Unheralded

ED MAIXNER: An Independence Day Wish For The District Of Columbia

On this USA Independence Day weekend, let’s wish the District of Columbia further political independence from its mama on Capitol Hill.

Here’s a tip of the hat to D.C. leaders’ persistence in securing recent passage of a partisan House of Representatives bill granting the District status as a state with full voting representation in Congress.

The reality is, however, D.C. statehood isn’t politically achievable and won’t happen. The District could possibly make real gains if it aimed for something achievable.

That’s true, in part, owing to something else that’s persistent: the ease with which many in Congress ignore the District’s grievance, “taxation without representation is tyranny,” a battle cry helping our nation’s founders launch the War of Independence.

Since that high-minded start, however, the United States hasn’t always been quick to extend congressional representation to millions of Americans who support the U.S. Treasury: for example, 3.2 million tax-paying Americans in Puerto Rico, where a majority voted in a multiple-choice ballot in 2012 for either statehood or independence from the U.S. If that initiative had culminated in statehood, today there would be four voting Puerto Rican House members and two PR senators. In November, P.R. citizens will vote again on that question.

But for the District, here in two steps is why statehood won’t happen.

In step one, both House and Senate would need to propose D.C. statehood and the president sign the initiative. If ultimately approved by the nation, passage would ensure a two-seat gain for Senate Democrats, and that would face a sky-high hurdle indeed: a 60 percent Senate majority vote just to consider the matter. Thus, step one would require a concurrent Democratic House majority, 60 Senate votes and a Democratic president.

(Note that D.C. statehood would not increase the District’s electoral votes for the presidency; it already gets three, thanks to the 23rd Amendment of 1961.)

In perspective, the last states admitted to the union, Alaska and Hawaii (in 1958 and 1959, respectively, as part of a political compromise), resulted after a decades-long political fight, led by Earnest Gruening, Democratic President Franklin Roosevelt’s appointed Alaska governor, nonvoting Democratic Alaskan congressional delegates and others.

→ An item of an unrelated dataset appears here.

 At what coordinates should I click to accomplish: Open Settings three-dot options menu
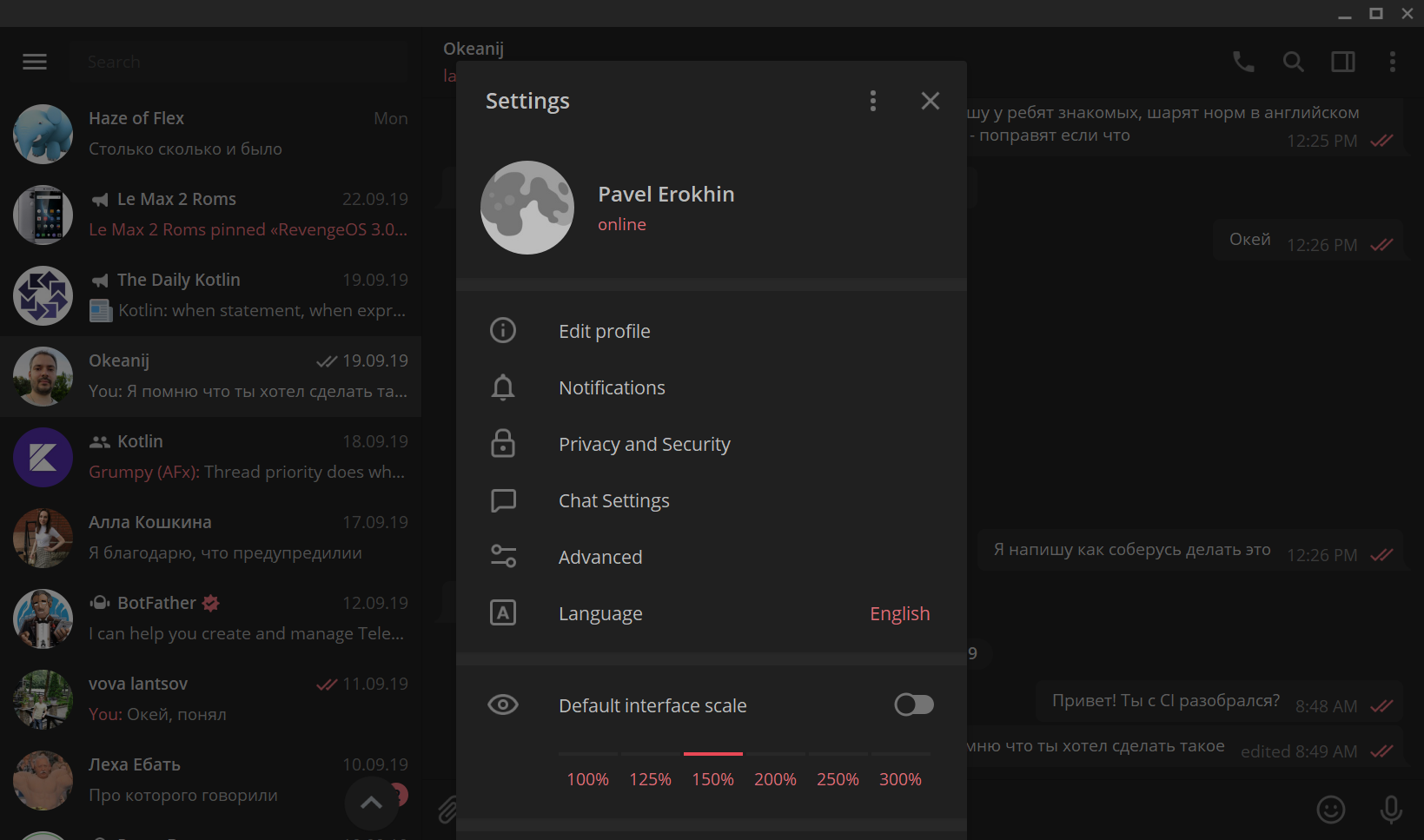tap(872, 101)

At the time, President Dwight Eisenhower, a Republican, favored statehood for then Republican-leaning Hawaii but didn’t support statehood for what was then strongly Democratic Alaska, though he did sign the Alaskan statehood legislation. But many longtime congressional opponents of Alaskan statehood from both parties finally relented and the act was passed.

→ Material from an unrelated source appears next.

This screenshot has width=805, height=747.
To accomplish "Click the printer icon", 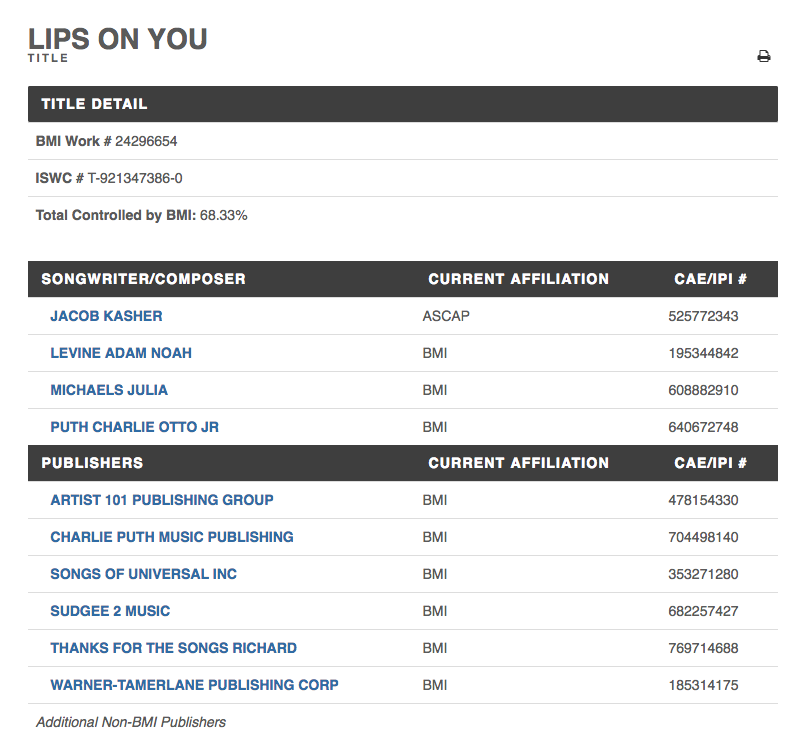I will pyautogui.click(x=764, y=57).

Further, D.C. statehood in the 2020s can’t count on all Democratic senators’ votes. One reason: senators from the 11 most populace states (based on 2019 Census estimates) now represent over 52 percent of the U.S. population but have only 22 percent of their chamber’s votes. Some Democrats might not wish to tip the balance further toward states with small populations, which would result with D.C. statehood.

What’s more, here is step two: a U.S. constitutional amendment, and that hurdle completes D.C.’s barrier to statehood.

Although Alaska and Hawaii statehood could be passed via acts of Congress and referendums in the candidate states, D.C. statehood would require a constitutional amendment. It won’t happen.

In fact, Congress adopted such an amendment for D.C. statehood in 1978, when Democrats controlled the House, Senate and White House and sent the proposal out to the states. Fewer than a third of states voted to ratify, woefully short of the needed three-fourths. Can you imagine three-fourths of states ratifying a move nowadays to add two Democratic senators?

Nonetheless, perhaps District taxpayers can score a voting seat on Capitol Hill.

On May 23, 2007, District Delegate Eleanor Holmes Norton spoke to the Senate Judiciary Committee advocating a bipartisan Senate bill by Sen. Joseph Lieberman, an independent. It would give the District no Senate seats but a voting House seat and otherwise the same legal authority as other states.

The bill, advanced by Democrats and a few Republicans, garnered 57 of the 60 Senate votes needed to proceed. It wasn’t all that the District wanted then, or now, but it’d be hard for today’s Democratic House to pass up that deal.